Le roi transparent
de Rosa Montero

critiqué par Sentinelle, le 9 mars 2008
(Bruxelles - 54 ans)


La note:  étoiles
Divertissant et instructif
Nous sommes au XIIe siècle, en pleine guerre médiévale dans laquelle les chevaliers, qui ont prêté allégeance à leur seigneur, n'hésitent pas à réquisitionner les serfs du domaine lorsque l'issue de la bataille semble imminente. La famille de Leola, son père, son frère et son fiancé, seront de ceux-là.

Leola parvient à s'enfuir mais son statut de femme l'expose à tous les dangers. Pour survivre, Leola fera ce que d'autres femmes feront à cette époque : se déguiser en homme pour parcourir le monde et dépasser leur condition de femme. Pour cela, elle n'hésite pas à se revêtir de l'armure d'un jeune chevalier tué sur le champ de bataille. Ainsi débute le périple de Leola, qui va apprendre à se battre pour survivre mais également à lire et à écrire. Elle fréquentera au gré de ses rencontres des personnages aussi illustres que la reine Aliénor d'Aquitaine, mère de Richard Cœur de Lion, assistera à deux croisades dont celle des enfants et se laissera séduire par la foi des Cathares pourchassés par la Sainte Inquisition. Elle rencontrera également celle qui deviendra sa compagne de voyage, Nynève, femme rousse qui se prétend fée du savoir et de la connaissance, guérisseuse et un peu sorcière se vantant d'avoir connu Merlin et Arthur, roi des chevaliers de la table ronde. Nynève qui a surtout un regard très lucide sur le monde qui l'entoure…

Rosa Montero nous livre un roman médiéval très divertissant mais également très intéressant à de multiples égards. Roman historique, fantastique, d'aventure, elle s'amuse à redistribuer les cartes selon ses envies. Car si l'auteur maitrise très bien son sujet, elle n'hésite pas à utiliser l'achronie (manière de créer un univers en empruntant à des périodes historiques différentes) au service de la narration : le périple de Léola se déroulant sur vingt-cinq années retrace en réalité certains événements qui s'étendent sur un siècle et demi. Voici donc venu l'époque de l'amour courtois, de l'apparition des premières villes modernes, de la diffusion de la lecture et l'écriture chez les bourgeois et les nobles, de la prépondérance des dames mais également l'époque des joutes entre chevaliers, des guerres perpétuelles au service d'un seigneur, d'un roi, d'une religion ou d'une église, époque où se côtoie un certain raffinement et une grande sauvagerie teintée d'une cruauté répressive féroce.

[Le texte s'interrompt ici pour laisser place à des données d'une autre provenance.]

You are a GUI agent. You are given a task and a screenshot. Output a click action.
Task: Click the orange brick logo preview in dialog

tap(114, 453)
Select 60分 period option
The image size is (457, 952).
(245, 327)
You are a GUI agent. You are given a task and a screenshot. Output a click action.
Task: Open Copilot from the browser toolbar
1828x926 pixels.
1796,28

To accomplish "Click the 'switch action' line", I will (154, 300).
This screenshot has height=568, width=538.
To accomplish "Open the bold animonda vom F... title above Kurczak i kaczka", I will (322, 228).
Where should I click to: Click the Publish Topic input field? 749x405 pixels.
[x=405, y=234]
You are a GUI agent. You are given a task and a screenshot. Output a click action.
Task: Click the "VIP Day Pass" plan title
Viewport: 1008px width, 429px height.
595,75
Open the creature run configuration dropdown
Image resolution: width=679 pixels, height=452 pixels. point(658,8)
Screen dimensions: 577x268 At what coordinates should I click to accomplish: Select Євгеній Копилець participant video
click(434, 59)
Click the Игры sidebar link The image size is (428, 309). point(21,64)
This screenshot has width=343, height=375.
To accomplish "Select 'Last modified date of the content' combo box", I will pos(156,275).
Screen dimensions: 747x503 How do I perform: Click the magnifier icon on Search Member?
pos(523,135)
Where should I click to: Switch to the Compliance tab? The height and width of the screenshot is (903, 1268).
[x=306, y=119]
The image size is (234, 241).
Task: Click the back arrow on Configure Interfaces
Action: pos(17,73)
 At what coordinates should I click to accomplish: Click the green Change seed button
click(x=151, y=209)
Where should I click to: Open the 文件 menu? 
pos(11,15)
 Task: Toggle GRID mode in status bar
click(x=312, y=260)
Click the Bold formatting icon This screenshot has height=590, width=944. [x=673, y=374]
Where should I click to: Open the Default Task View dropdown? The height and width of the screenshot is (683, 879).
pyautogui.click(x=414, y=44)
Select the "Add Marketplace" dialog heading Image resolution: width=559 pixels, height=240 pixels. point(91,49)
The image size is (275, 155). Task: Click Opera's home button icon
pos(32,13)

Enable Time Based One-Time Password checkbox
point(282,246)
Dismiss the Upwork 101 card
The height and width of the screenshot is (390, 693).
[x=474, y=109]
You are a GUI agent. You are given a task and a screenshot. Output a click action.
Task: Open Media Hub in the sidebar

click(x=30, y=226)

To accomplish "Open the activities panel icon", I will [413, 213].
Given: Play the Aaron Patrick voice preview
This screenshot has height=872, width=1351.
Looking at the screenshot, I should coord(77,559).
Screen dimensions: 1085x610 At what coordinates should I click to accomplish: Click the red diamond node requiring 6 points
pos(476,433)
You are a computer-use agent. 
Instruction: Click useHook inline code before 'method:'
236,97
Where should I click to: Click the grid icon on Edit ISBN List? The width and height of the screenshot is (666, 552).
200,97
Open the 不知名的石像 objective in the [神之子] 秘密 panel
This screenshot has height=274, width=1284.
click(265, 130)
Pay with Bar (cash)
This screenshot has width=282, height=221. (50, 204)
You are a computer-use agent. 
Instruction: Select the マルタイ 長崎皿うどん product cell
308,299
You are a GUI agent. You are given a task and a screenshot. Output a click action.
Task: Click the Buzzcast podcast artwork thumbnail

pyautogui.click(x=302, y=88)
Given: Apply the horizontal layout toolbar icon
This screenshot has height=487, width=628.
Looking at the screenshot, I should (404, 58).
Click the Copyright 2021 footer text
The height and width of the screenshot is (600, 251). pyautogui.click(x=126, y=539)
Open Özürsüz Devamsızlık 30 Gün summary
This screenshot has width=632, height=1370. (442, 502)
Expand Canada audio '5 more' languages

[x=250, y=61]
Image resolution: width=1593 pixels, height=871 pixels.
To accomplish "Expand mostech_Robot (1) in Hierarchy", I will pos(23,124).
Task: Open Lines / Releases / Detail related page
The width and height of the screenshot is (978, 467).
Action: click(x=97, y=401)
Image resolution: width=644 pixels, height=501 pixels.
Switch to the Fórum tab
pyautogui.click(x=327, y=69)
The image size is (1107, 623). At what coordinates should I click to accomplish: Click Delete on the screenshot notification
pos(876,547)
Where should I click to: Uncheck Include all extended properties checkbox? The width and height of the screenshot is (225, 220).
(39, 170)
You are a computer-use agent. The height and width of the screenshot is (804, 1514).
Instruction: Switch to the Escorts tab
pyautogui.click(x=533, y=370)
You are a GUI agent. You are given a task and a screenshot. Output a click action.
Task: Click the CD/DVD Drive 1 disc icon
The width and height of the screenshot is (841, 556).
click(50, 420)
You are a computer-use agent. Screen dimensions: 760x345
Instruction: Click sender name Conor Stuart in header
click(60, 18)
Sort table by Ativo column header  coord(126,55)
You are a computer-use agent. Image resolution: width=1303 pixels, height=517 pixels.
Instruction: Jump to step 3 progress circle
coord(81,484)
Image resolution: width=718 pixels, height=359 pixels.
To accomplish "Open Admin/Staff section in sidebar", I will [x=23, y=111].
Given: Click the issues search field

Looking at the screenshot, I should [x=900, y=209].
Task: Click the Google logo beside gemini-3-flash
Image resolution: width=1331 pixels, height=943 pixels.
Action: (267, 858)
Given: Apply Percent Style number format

Mora Montera ne cache pas son admiration pour les Cathares qui osent braver le pouvoir en place, cette église corrompue qui n'hésite pas à marchander les indulgences et qui s'est fortement éloignée des préceptes des premiers chrétiens.

Quant au roi transparent qui donne le titre au roman, il n'apparait qu'en filigrane tout au long du récit dans la mesure où une sorte de malédiction semble frapper celui qui commence à narrer son histoire. Ce n'est qu'à la toute fin du roman que l'auteur nous contera enfin l'histoire complète de ce roi transparent.